House we are under contract to buy is in a high-risk flood zone

word_doc
10 years ago

I sure didn't see that coming. We entered into contract this past Monday and when we went to apply for the mortgage and were signing all the paperwork for the mortgage application, one of the papers indicated that the house was in a flood zone. I didn't think too much of it at first, figuring maybe they put a whole package of papers into a mortgage application, but it kept bothering me so I looked up the address in the federal government flood zone website. It was quite a shock to see it come back saying it was a high-risk flood zone property. The house is not near any water that I'm aware of (although I know sometimes that doesn't matter) so it just was not something I even thought about.

However, I'm sort of wondering why the seller or his agent did not disclose that information. I guess it's possible they did not know? The seller has only owned the house for a little over a year -- it was a foreclosure that he bought and rehabbed.

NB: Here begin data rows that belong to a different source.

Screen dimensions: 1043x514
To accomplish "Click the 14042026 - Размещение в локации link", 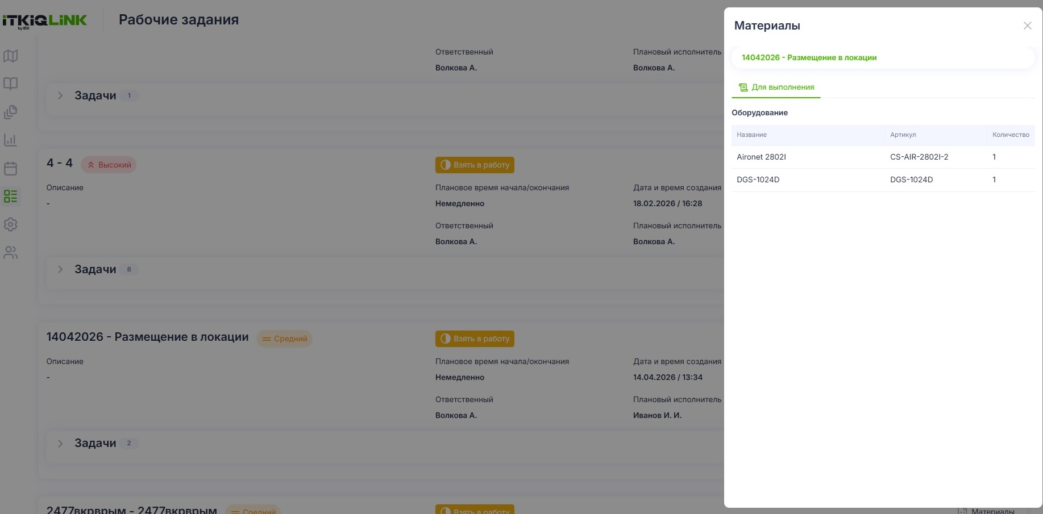I will pyautogui.click(x=809, y=57).
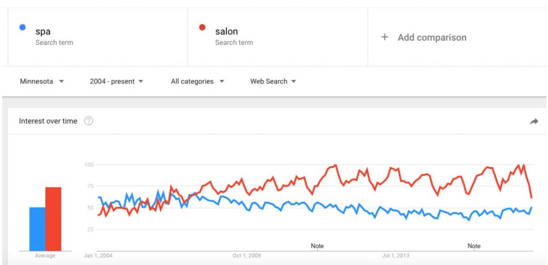This screenshot has width=548, height=265.
Task: Open the Interest over time help icon
Action: pos(89,121)
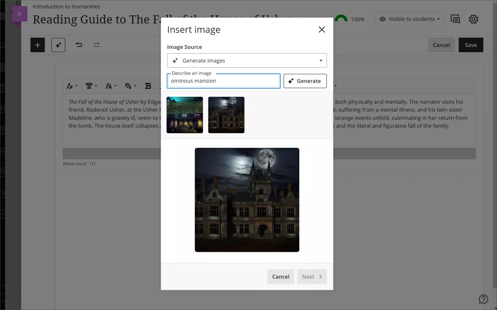Apply bold formatting in the text editor
This screenshot has height=310, width=497.
tap(148, 86)
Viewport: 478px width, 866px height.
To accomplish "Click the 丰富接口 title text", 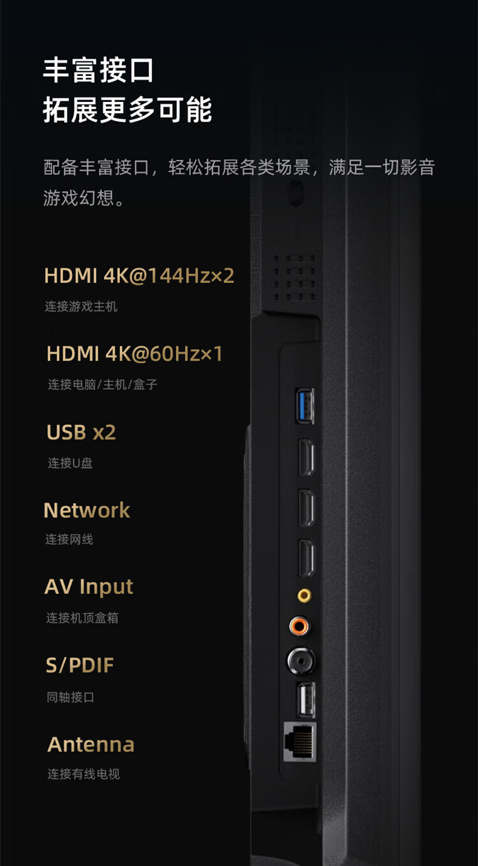I will [99, 70].
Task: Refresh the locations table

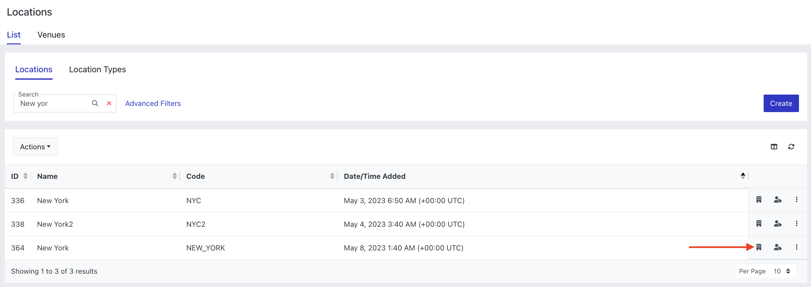Action: pos(791,147)
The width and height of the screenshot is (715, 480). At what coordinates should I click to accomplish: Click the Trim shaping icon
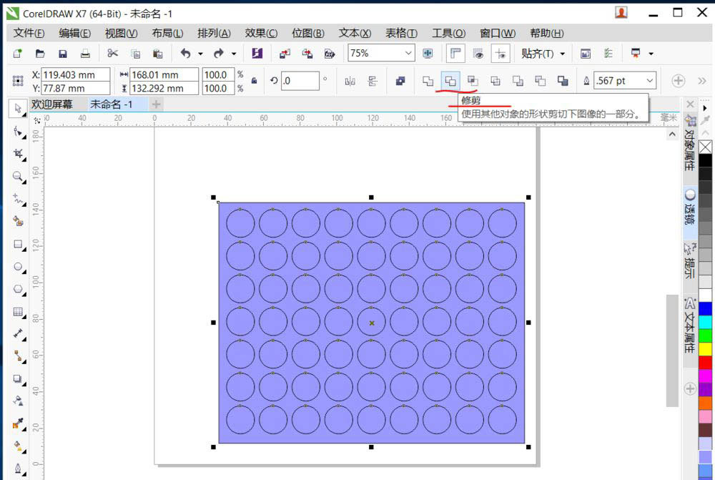(450, 81)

I called one of the insurance agencies listed on the government website to get an idea of how much a flood insurance policy would be, and the agent told me that it is possible just part of the land is in the zone and not the actual house. Apparently that is common. If that's the case, the premium will be pretty cheap. If not, its going to be expensive.

If the house is in the high-risk zone, that's a deal breaker for me. Absolute deal breaker, as much as it pains me. What I'm not sure about is whether it should be a deal breaker if just part of the land is in the zone. I feel like that is a definite possibility because the house is situated up about 10 feet higher than street level.

I really am so surprised that this is not a required disclosure. I don't know that technically I would be able to use that to get out of the contract but it's sort of immaterial because we haven't had the inspection done yet and I have until today to get the earnest money to the agent, so it's not a big concern at this point.

I really don't know much at all about high-risk flood zones except not to buy a house in one. But as I read a little about it yesterday, I discovered that many times it's just the property, or a part of the property, and not the house that is high risk. Figures there would be something like that thrown into the mix to muddy the waters (heh).

Comments (19)

  • rrah
    10 years ago

    How large is the property? That would make a difference to me. Part of our property is in a 100 year flood zone, but it's 100's of feet from the house. We did have to prove to the insurance company that the house itself was not in the flood zone. It was pretty easy to do with just a simple mortgage survey.

  • word_doc
    Original Author
    10 years ago

    it is a one-third acre lot. The seller's agent says the maps must be wrong. I don't know what to say...it's the official National Flood Insurance program site (a "dot-gov" site) and it came up in the mortgage application paperwork.

  • terezosa / terriks
    10 years ago

    The flood maps have been re-drawn in recent years, so it is possible that the sellers did not know that it is now in the flood plain.

  • word_doc
    Original Author
    10 years ago

    The agent forwarded a 2007 FEMA flood map (which is good since that is a post-Katrina, stricter one) and it looks like the flood plain stops RIGHT at the edge of the property on the east side. Then to the west and north it's completely clear. It looks like the property itself is completely clear except the very edge of it. The house is up on a bit of a hill so it was sort of surprising to hear about this.

  • word_doc
    Original Author
    10 years ago

    And to complete the story: I heard back from the insurance agent. The study they ordered showed that we are indeed not in a flood zone. She said if the mortgage lender requires us to purchase flood insurance, we can buy it at the preferred rate of $366 per year for house/contents.

  • kirkhall
    10 years ago

    Hopefully you'll be able to just provide the insurance study showing you are NOT in the flood zone afterall.

  • marie_ndcal
    10 years ago

    Did you (can you) check with the Country/City building dept? They can tell you who to check with for any restrictions. I know in CA in Los Angeles County they have to release that information to you along with earthquake information.

  • terezosa / terriks
    10 years ago

    Sometimes the home may be in the floodplain, but built above flood level, and a surveyor can be hired to determine that and issue an elevation certificate, so satisfy the mortgage and insurance companies.

  • word_doc
    Original Author
    10 years ago

    I think we'll just go ahead and buy the insurance since it's only $366 a year. It's close enough to the flood plain that that seems like a reasonable idea, although I really can't imagine the house would flood.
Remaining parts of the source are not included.